There was much to enjoy about this novel. The story is compelling from beginning to end, the characterization is deep and meaningful, and the inspirational theme fits in perfectly with the subject matter, and really offers a unique and uplifting take on Anne. My only real complaint is that at times I found the author's phrasing to be rather stilted, like she was trying too hard to give her prose an old-world vibe, and I found myself re-reading some sentences to make sense of them. But this didn't happen enough to detract from my overall enjoyment of the novel. I was easily drawn into this satisfying read, and I was done in by the bittersweet ending. I recommend this to any Tudor enthusiast, and to anyone interested in a different and thought-provoking perspective on this enduring legend's life.

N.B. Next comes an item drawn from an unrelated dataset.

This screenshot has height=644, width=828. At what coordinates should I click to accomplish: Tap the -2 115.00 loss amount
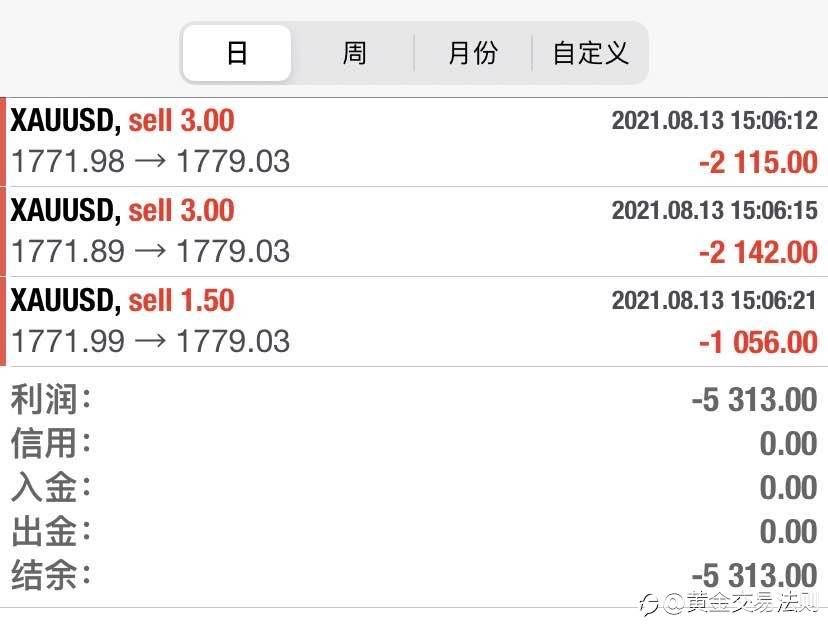(758, 162)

My Rating:  4 Stars out of 5

To Die For is on a Blog Tour!
Sandra Byrd will be here tomorrow with an interview
and a giveaway of To Die For!
Click Here to see the rest of the tour stops!


  1. Sounds like an interesting look at Anne Boleyn- thanks for the review.

  2. Awesome! I am currently reading The Secret Diary of Anne Boleyn by Robin Maxwell(great read)! Now I am going to have to add this book to my list! Thanks for a great review!

  3. Adding this one to my wishlist! It sounds great, I took a break from Tudor novels but I think this one sounds fantastic. Great review!

  4. It was Christian fiction? I did not know

  5. I've wanted to read this and I'm curious about Meg. She's not featured in many books so it could be nice change.
    Thanks for the review!

  6. Definitely will be adding this to my WL! By the way saw your banner with Vishous on it..Love!!

  7. Thanks so much for the review, Lady Q! I appreciate you having my book on your blog!

  8. I have a feeling this book will be very popular.

  9. Nice review. I'm looking forward to reading this one soon. I like that it's told from a friend's perspective.